Take the plastics problem, for example. While there are certainly labs like Urbina’s, where switching to glass is relatively easy to do, that shift gets harder the more crucial perfectly sterile equipment becomes to your process. Before she became the University of Georgia’s sustainability director, Scott worked in a plant ecology lab where her team threw out maybe 400 plastic test tubes every week. They wanted to reduce their waste but couldn’t get glass clean enough, reliably enough. Any impurity would alter the research.

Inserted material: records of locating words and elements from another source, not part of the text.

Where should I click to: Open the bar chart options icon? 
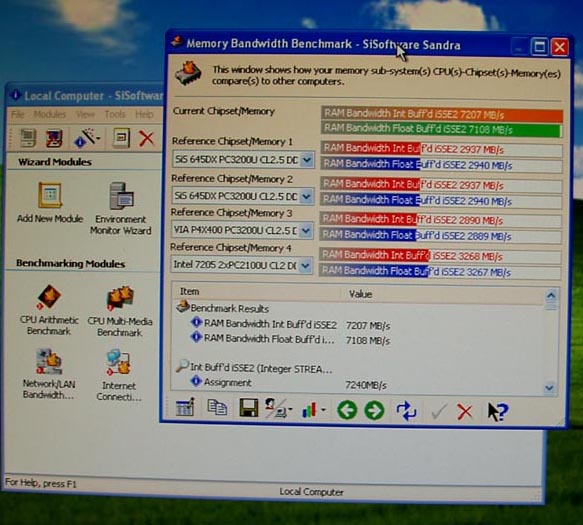pyautogui.click(x=313, y=409)
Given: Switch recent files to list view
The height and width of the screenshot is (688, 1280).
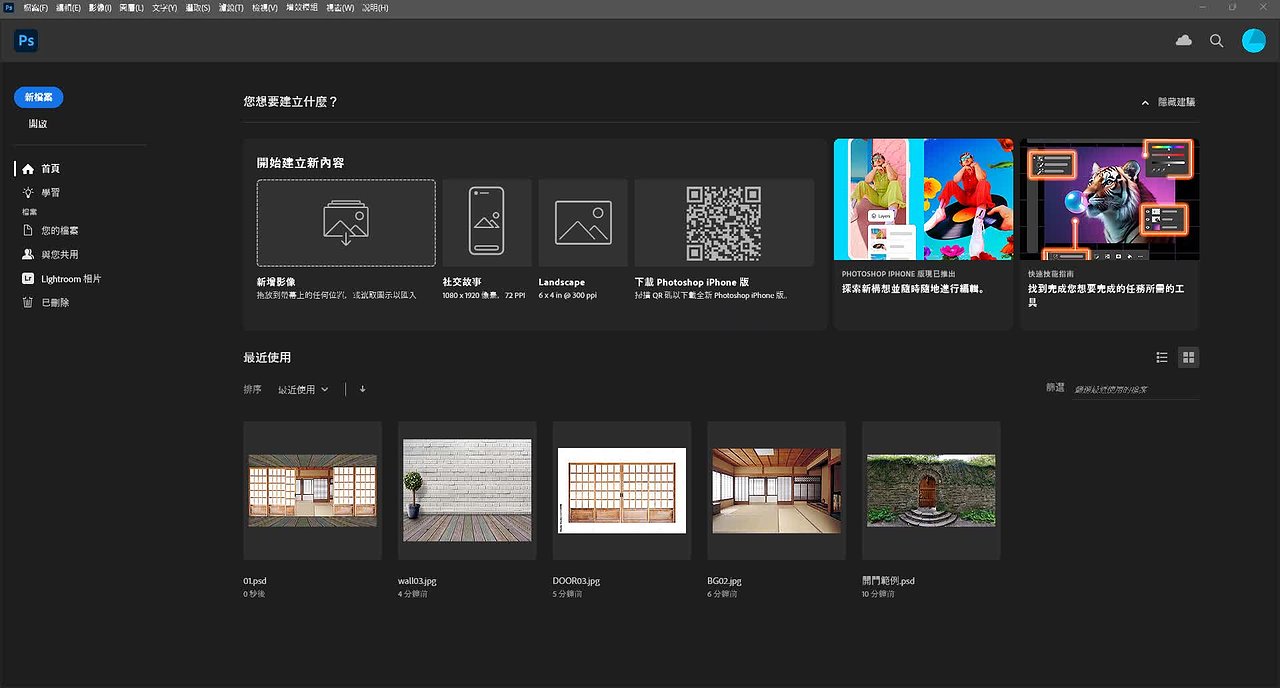Looking at the screenshot, I should tap(1161, 357).
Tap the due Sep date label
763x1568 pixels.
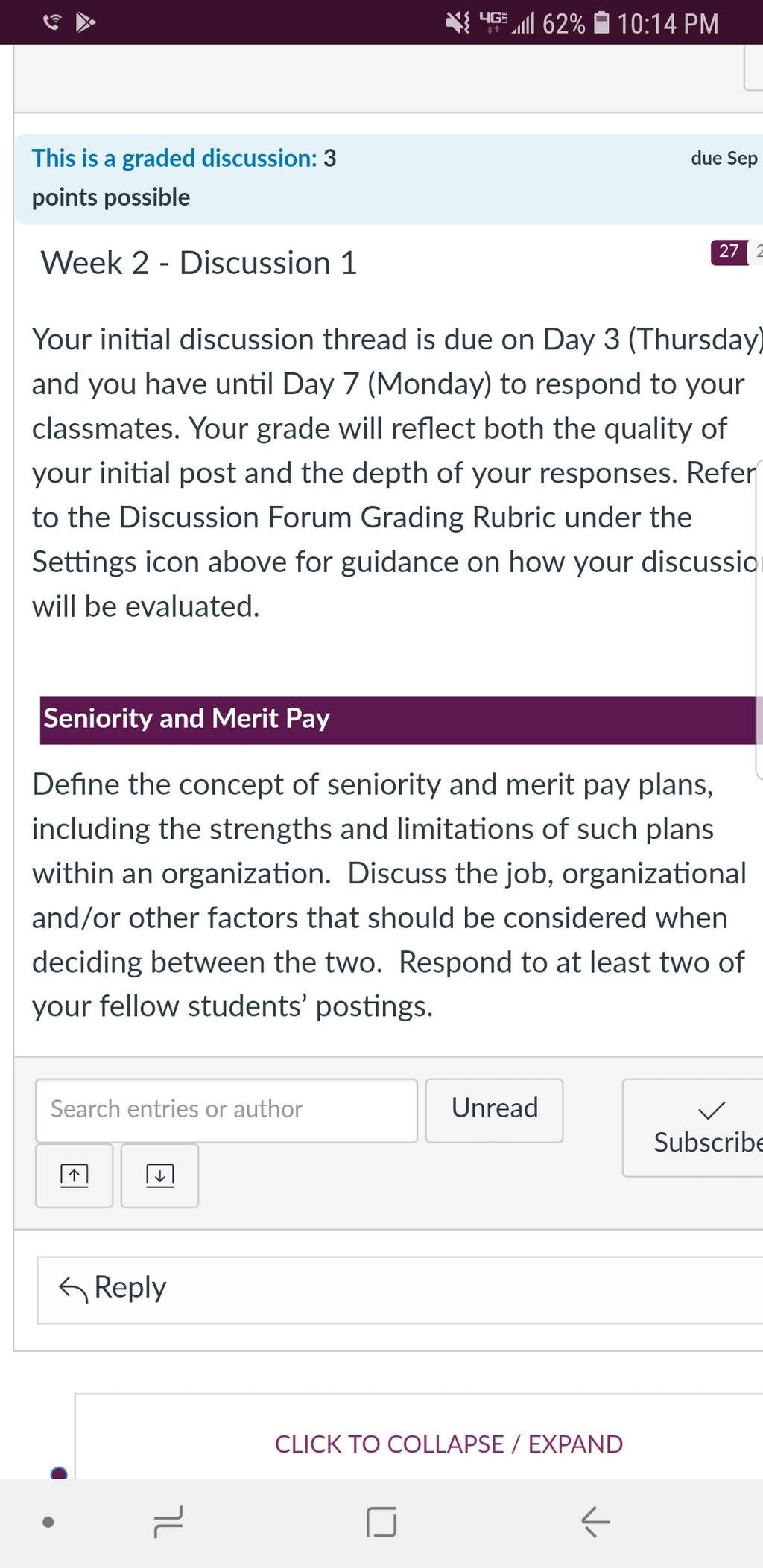click(x=724, y=158)
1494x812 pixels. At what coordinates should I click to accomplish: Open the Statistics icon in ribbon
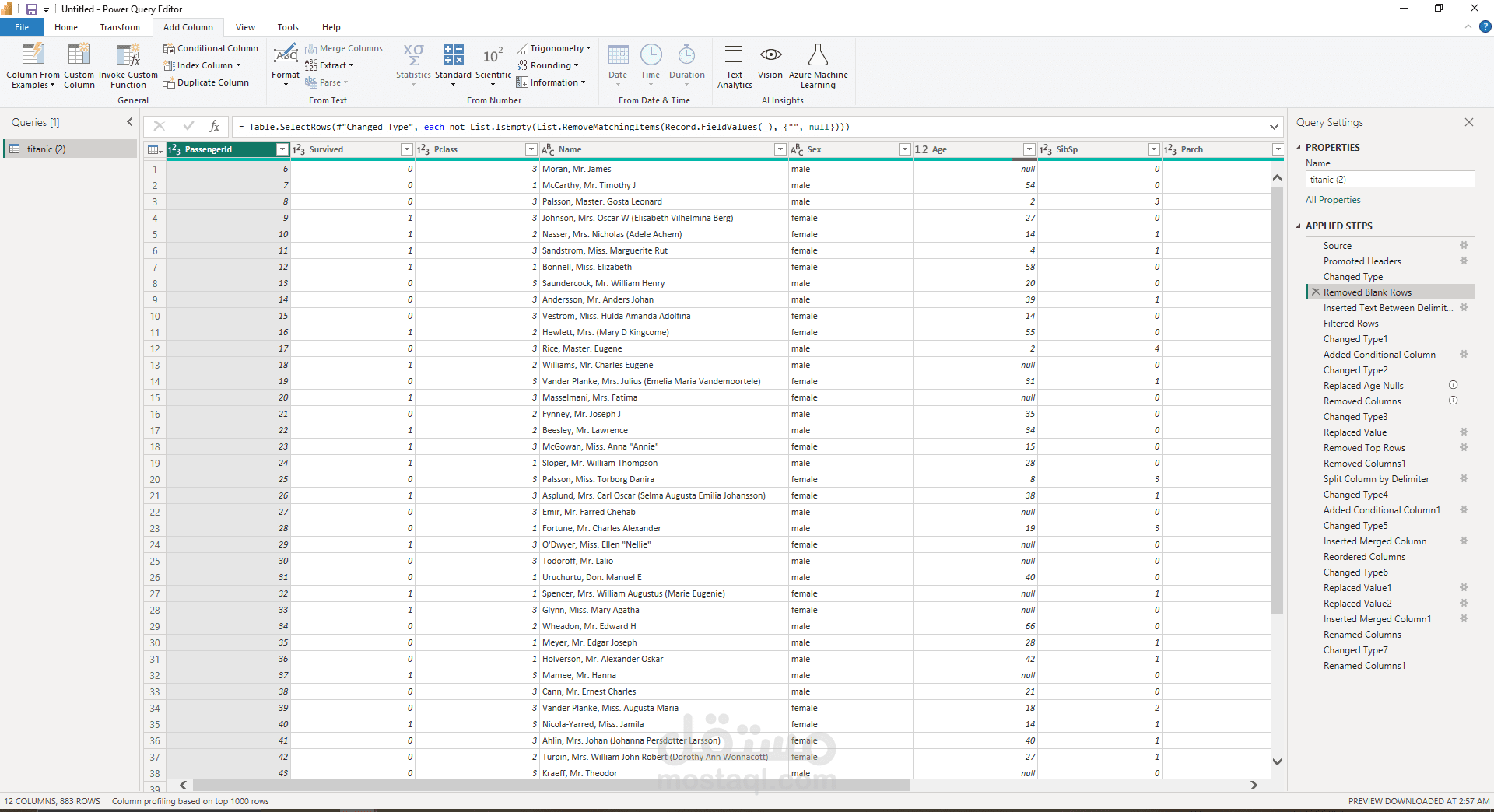(x=412, y=55)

Or think about the electricity use in labs, much of which comes from the energy-hogging freezers and the fume hoods that pull fresh air into labs and suck potentially toxic gases out. You could make the hoods smaller or use fewer of them, but when you make those choices, you’re making trade-offs with safety in an environment where toxic gases can be a real risk. As for freezers, there are some biological samples, like RNA, that basically have to stay extremely cold if they’re going to be useful. “The truth is that once you’re in the lab setting, there’s not a lot of choices,” said Ilyssa Gordon, a professor of pathology at the Cleveland Clinic and director of the medical center’s Office for a Healthy Environment.
In that way, science faces a microcosm of a larger problem. There really are some easy things we can do to save the Earth — turn off the lights in an empty room, eat a little less red meat, recycle. But those things don’t approach the full scale of the problem. And tackling that full scale, for real-real? Well, it becomes a mess, because the environmental damage we don’t like is deeply embedded in our lifestyles. Even simple-seeming changes like getting rid of plastic drinking straws turned out to be much more complicated when a series of attempted straw bans led to able-bodied Americans discovering that their disabled neighbors viewed the straws not as a waste, but as a necessity.
Scientists haven’t come up with a straightforward solution to this problem, but ongoing efforts to make science more sustainable have highlighted one key fact: Sustainability is an issue that affects the whole system of science — including the suppliers who make the tools and the scientists who use them. That means to fix the problem, scientists will have to work with manufacturers to encourage them to use more sustainable materials; they’ll have to coordinate with city recycling programs to make sure that the stuff they send to a recycling center is actually being recycled; they’ll have to rethink processes of research to see if there are other ways they could get the same results for less waste. You can’t make the lab sustainable without addressing all parts of the system outside the lab, Scott and Gordon told me, any more than you can save the world by changing how things work in only one household.